# PROBLEM TO SOLVE
Word for word, set down the lines from the one that contains "Click the 旋转 rotation value field" through the final line of the data; no pictures belong in the copy.
___ DATA FOR THIS TASK
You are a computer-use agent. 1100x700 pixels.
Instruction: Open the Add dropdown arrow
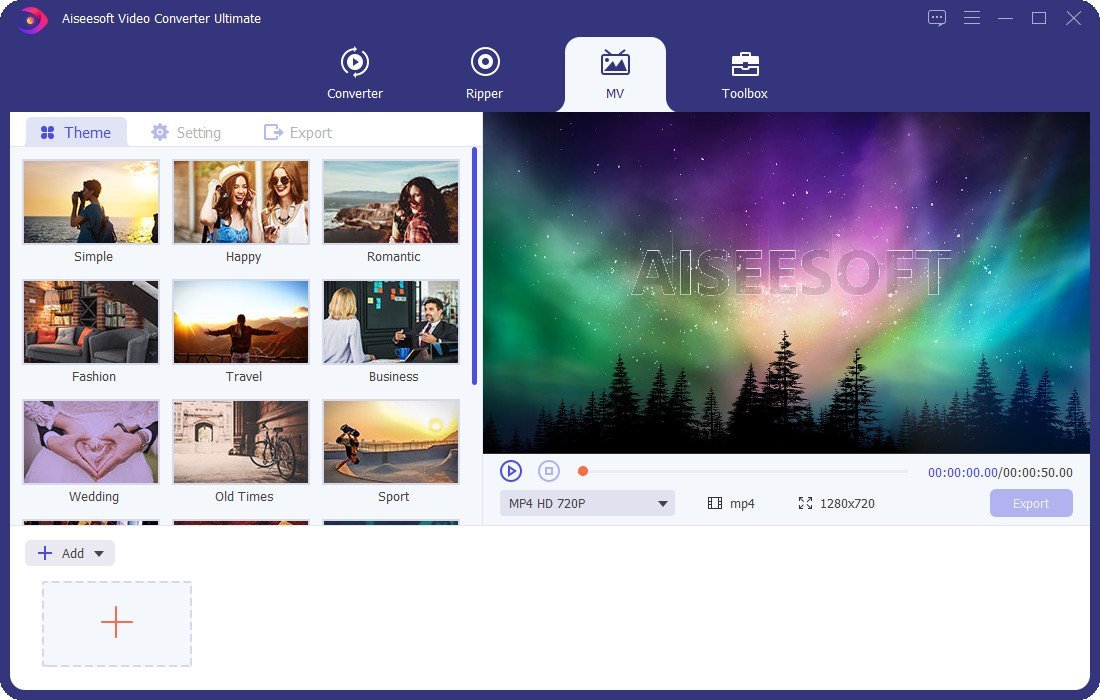(99, 554)
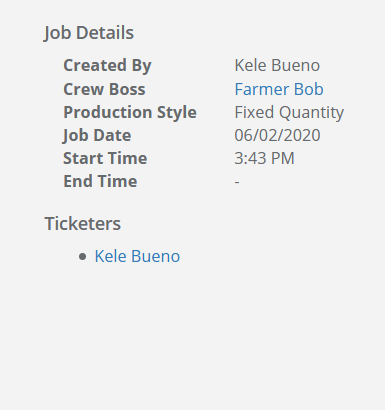Viewport: 385px width, 410px height.
Task: Open Kele Bueno link under Ticketers
Action: coord(137,256)
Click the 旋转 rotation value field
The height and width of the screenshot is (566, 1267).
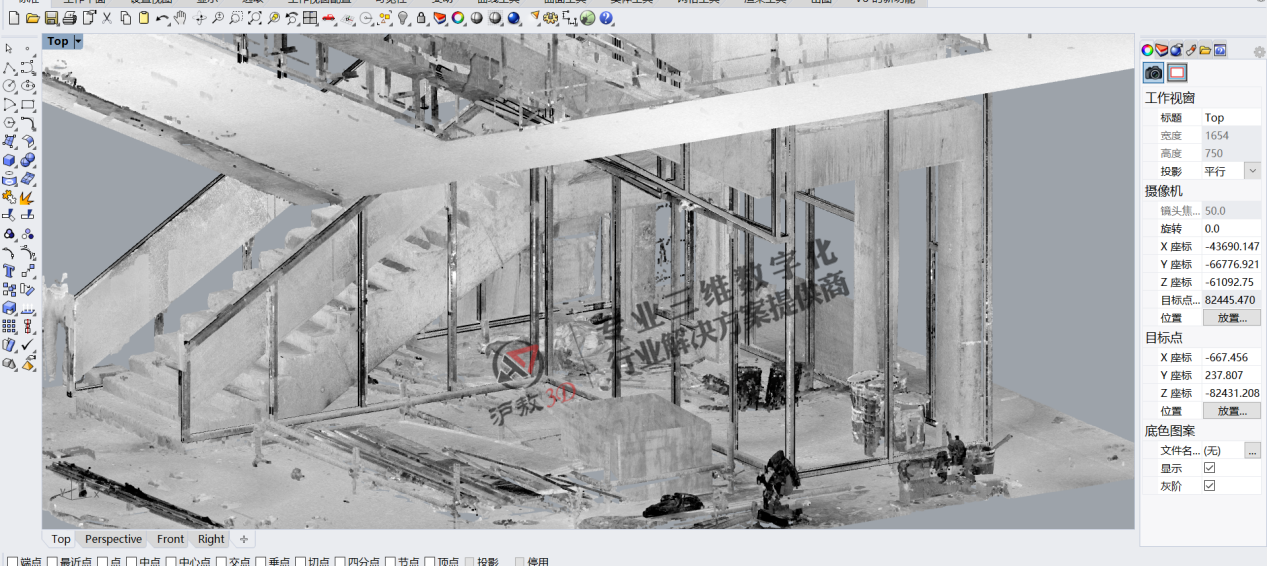[1230, 229]
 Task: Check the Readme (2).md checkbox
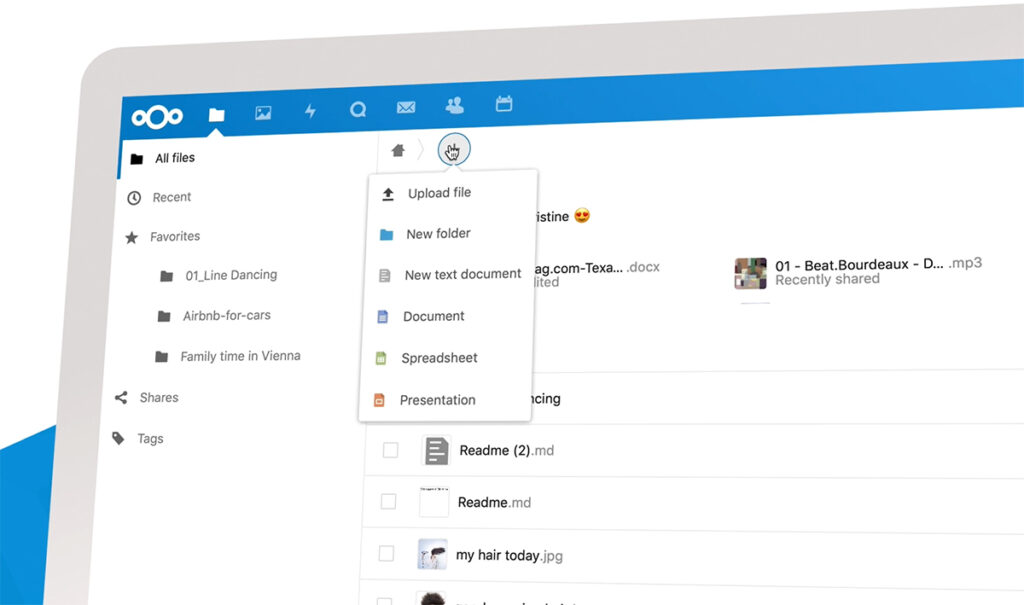click(x=390, y=451)
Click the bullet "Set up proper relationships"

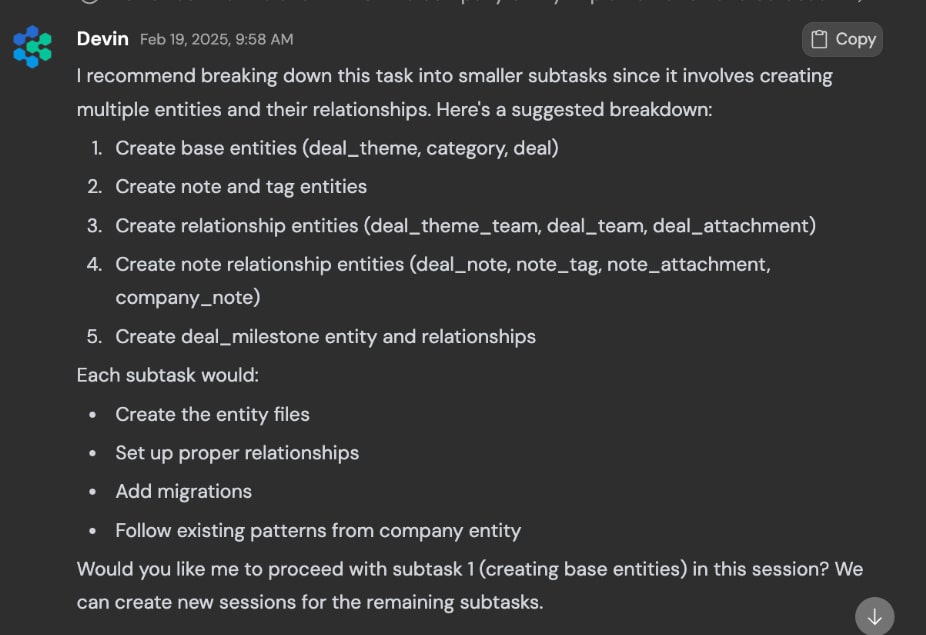click(x=237, y=453)
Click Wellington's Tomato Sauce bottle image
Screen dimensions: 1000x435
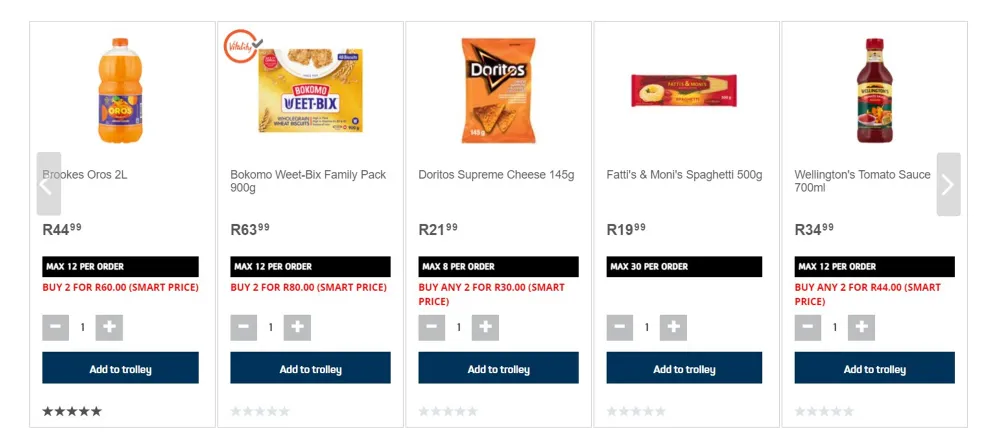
______
# EXERCISE RESPONSE
Click the 旋转 rotation value field
The height and width of the screenshot is (566, 1267).
[1230, 229]
 Task: Check the Readme (2).md checkbox
click(x=390, y=451)
Click the bullet "Set up proper relationships"

click(x=237, y=453)
Click Wellington's Tomato Sauce bottle image
Screen dimensions: 1000x435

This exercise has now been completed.